HOW TO COMPLETE THIS TASK:
Put the stretch of the listing below from the line containing "The width and height of the screenshot is (931, 502)." through the line containing "at that location.", both ends included, into a Markdown table with the columns Row and Line, one numbered row per line and no rows for blank lines. Include only that stretch, and leave out the pictures.

DATA SUPPLIED:
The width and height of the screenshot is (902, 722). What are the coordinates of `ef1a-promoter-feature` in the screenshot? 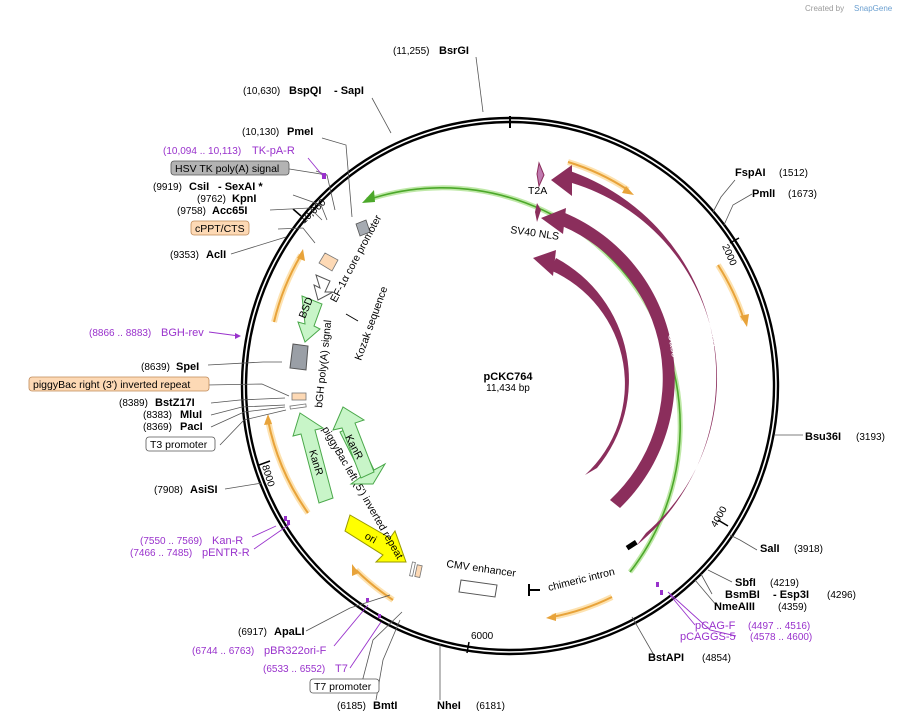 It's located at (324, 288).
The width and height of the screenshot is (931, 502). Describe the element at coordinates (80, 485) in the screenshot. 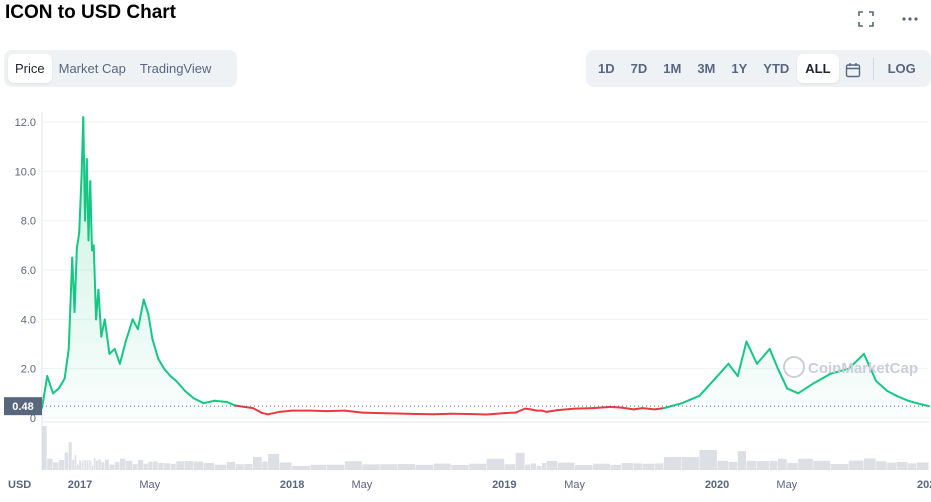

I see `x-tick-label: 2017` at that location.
--
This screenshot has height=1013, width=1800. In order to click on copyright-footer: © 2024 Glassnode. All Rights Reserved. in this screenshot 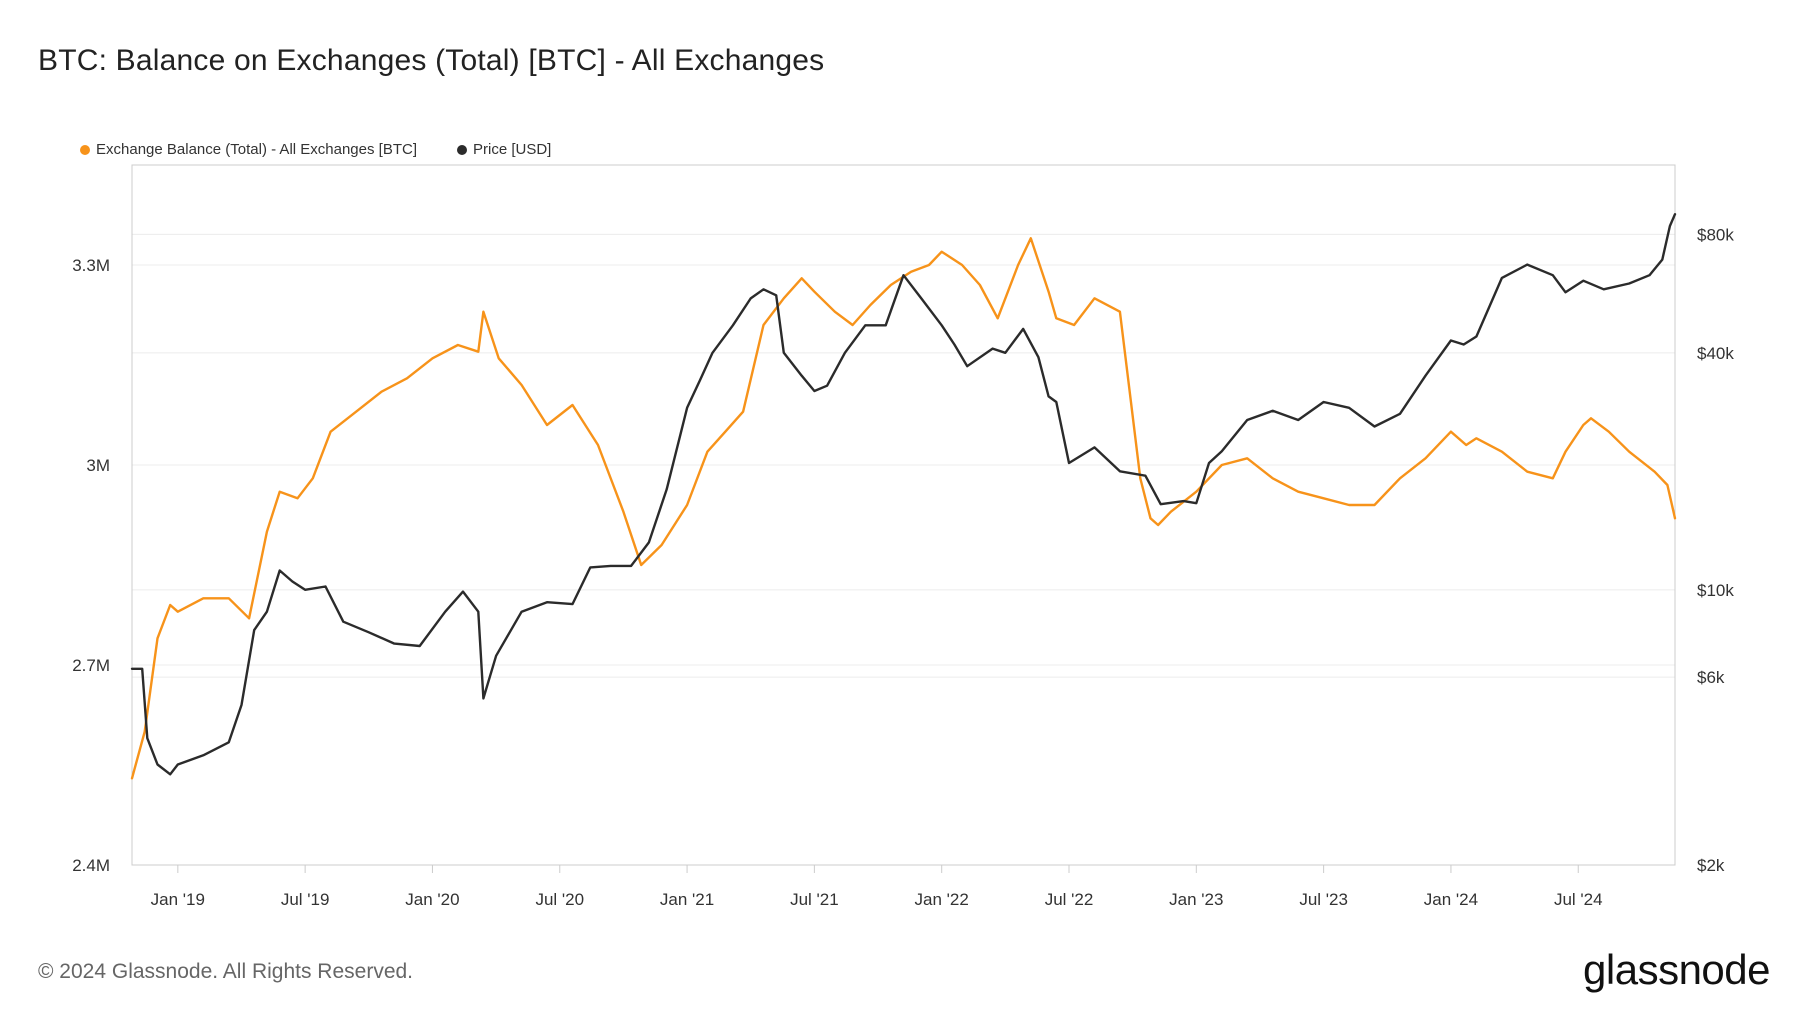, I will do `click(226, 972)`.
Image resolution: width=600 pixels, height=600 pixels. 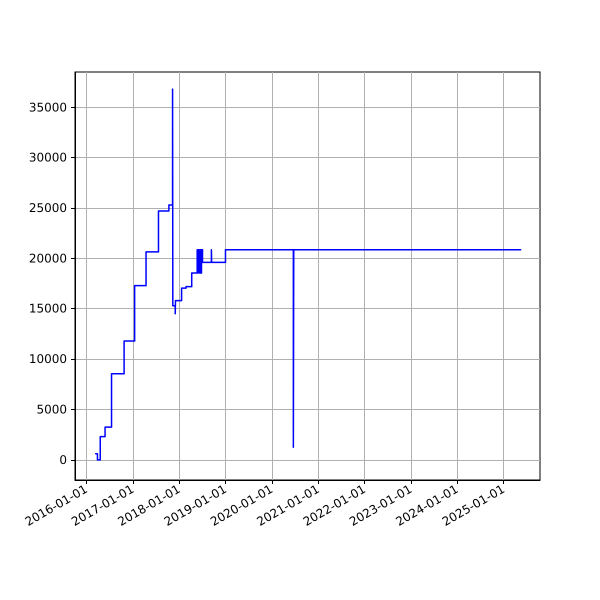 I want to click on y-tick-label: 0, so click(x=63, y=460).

WRITTEN RESPONSE:
| Row | Line |
|---|---|
| 1 | The width and height of the screenshot is (931, 502). Describe the element at coordinates (80, 485) in the screenshot.  |
| 2 | I see `x-tick-label: 2017` at that location. |